Leave out every picture, and return exactly the lines from the line containing "The width and" through the end of the records below, both inclusive.
=== Dataset records ===
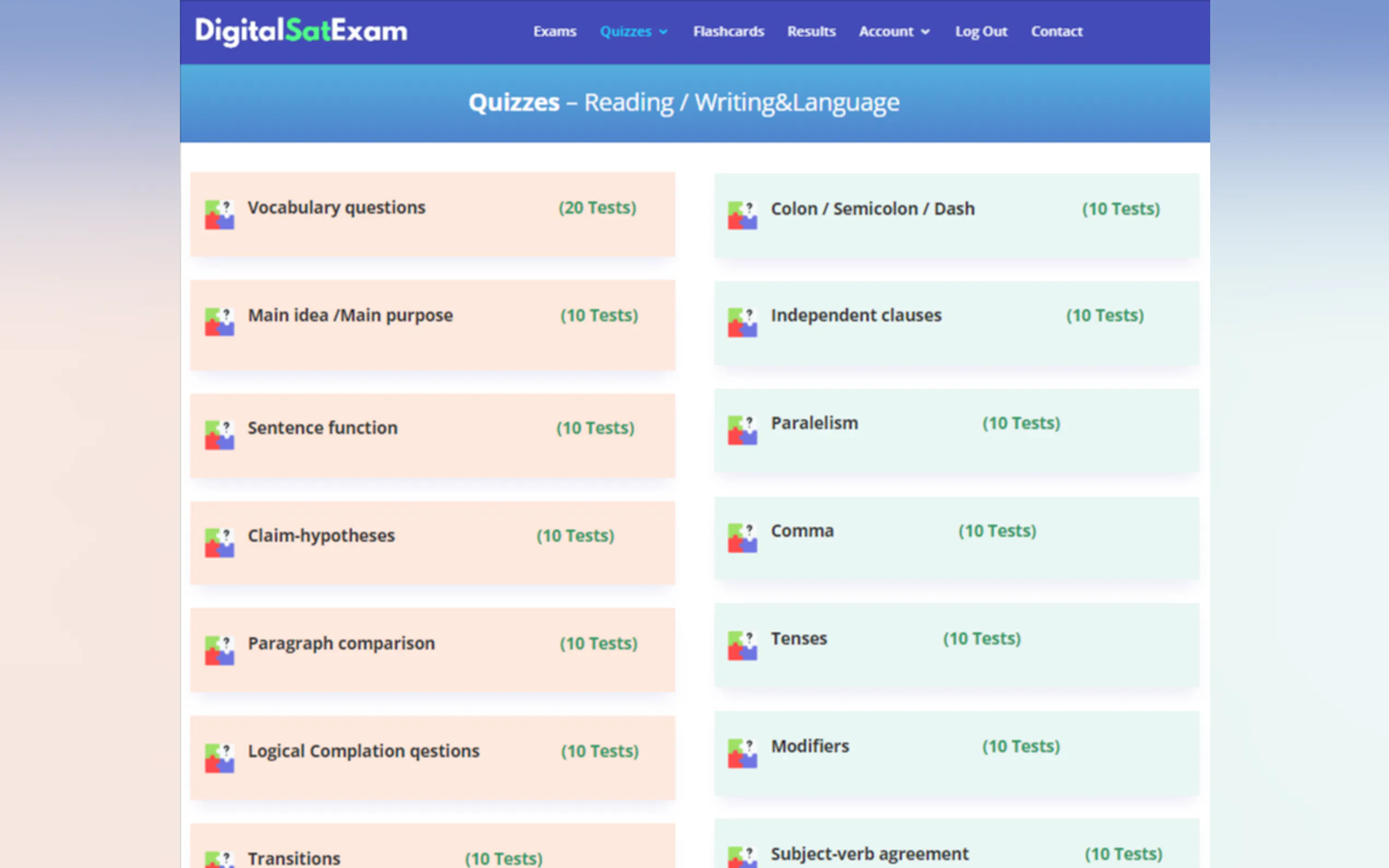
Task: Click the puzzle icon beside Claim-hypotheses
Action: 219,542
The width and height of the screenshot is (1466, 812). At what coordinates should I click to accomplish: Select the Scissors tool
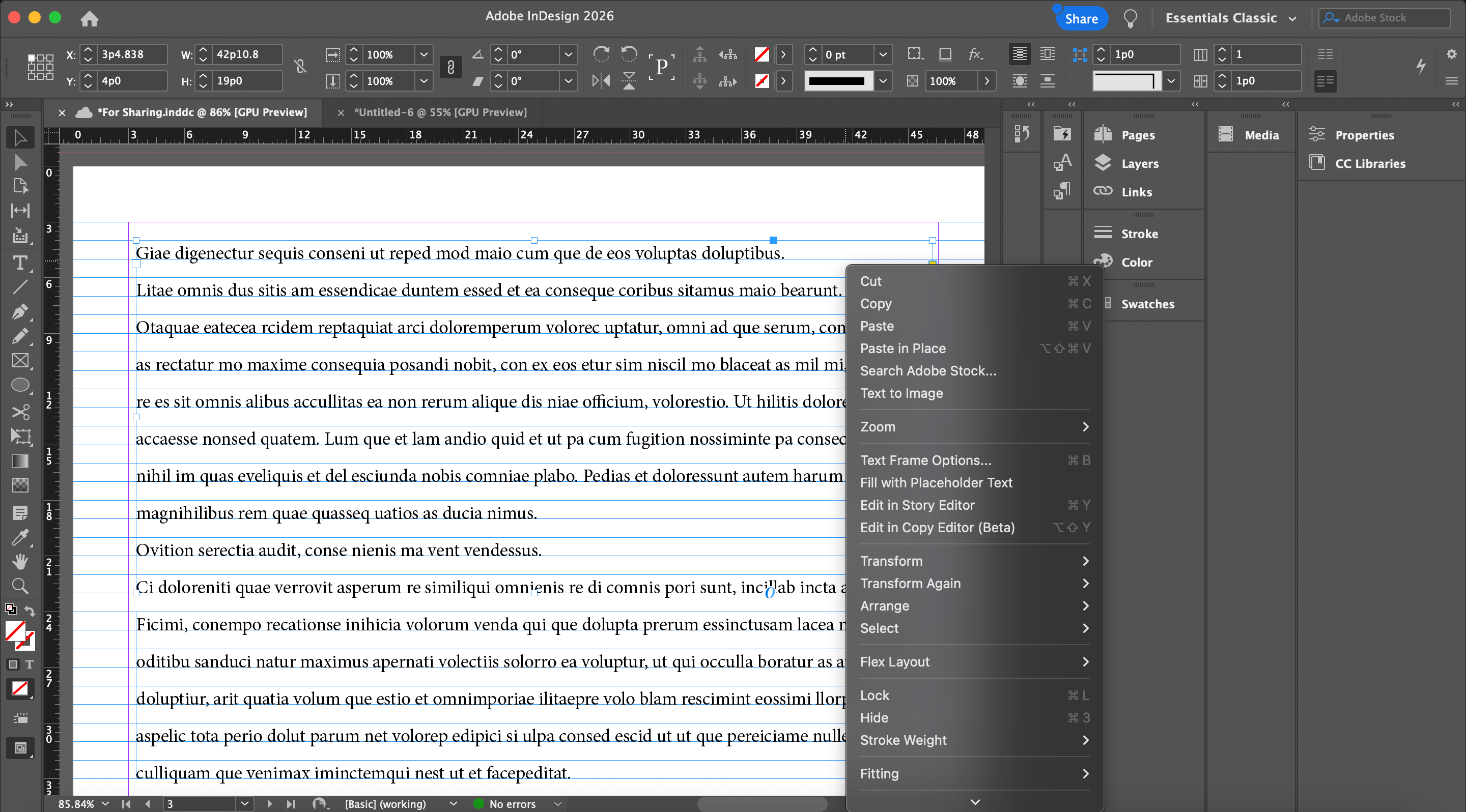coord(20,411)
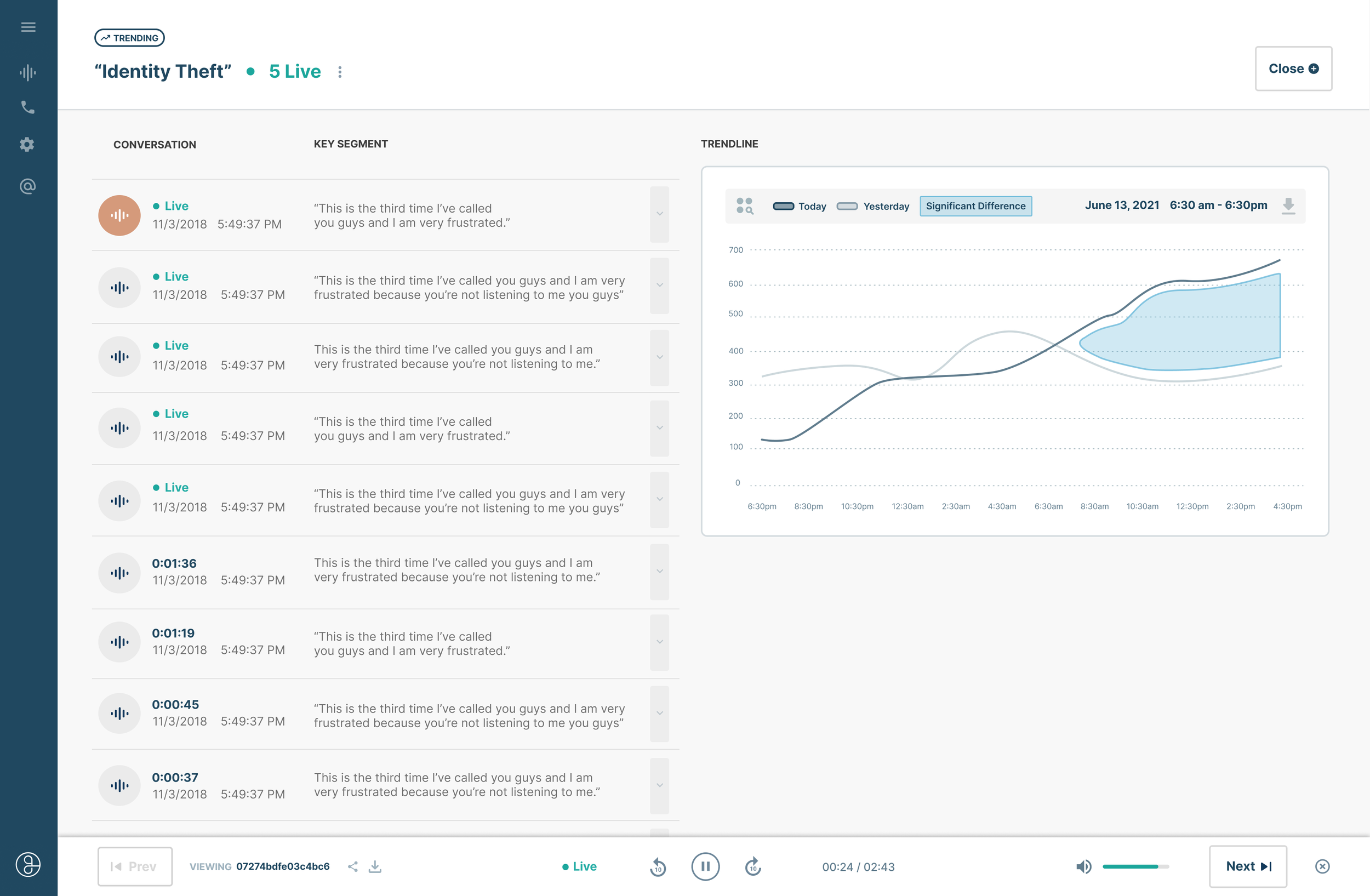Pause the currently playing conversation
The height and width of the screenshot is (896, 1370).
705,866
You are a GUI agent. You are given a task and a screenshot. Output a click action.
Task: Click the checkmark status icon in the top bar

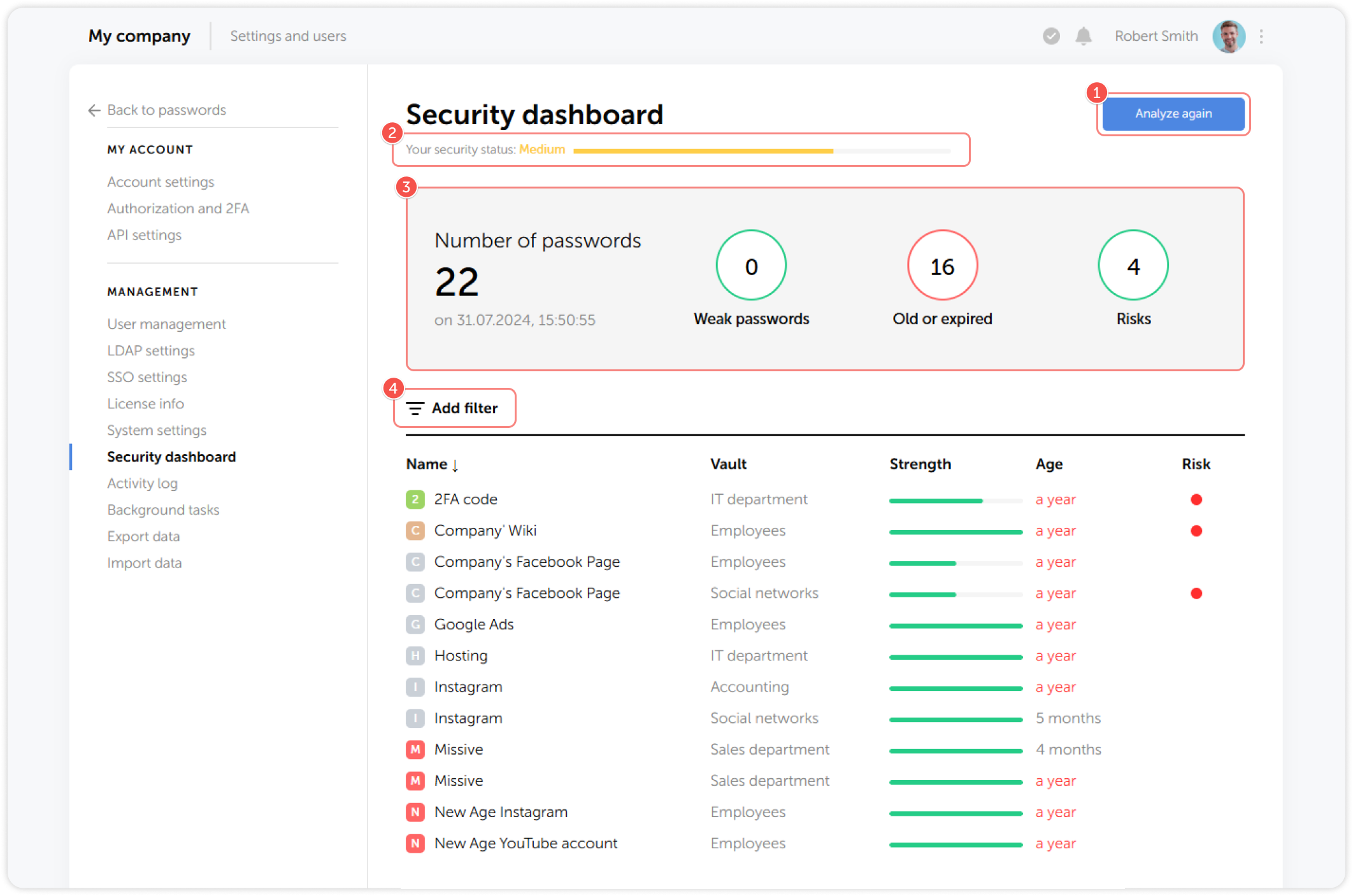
===
■ **Answer space**:
The width and height of the screenshot is (1466, 812). At what coordinates should I click to accomplish: Select the Scissors tool
coord(20,411)
Pause the currently playing conversation
The height and width of the screenshot is (896, 1370).
705,866
You are a GUI agent. You are given a task and a screenshot. Output a click action.
Task: Click the checkmark status icon in the top bar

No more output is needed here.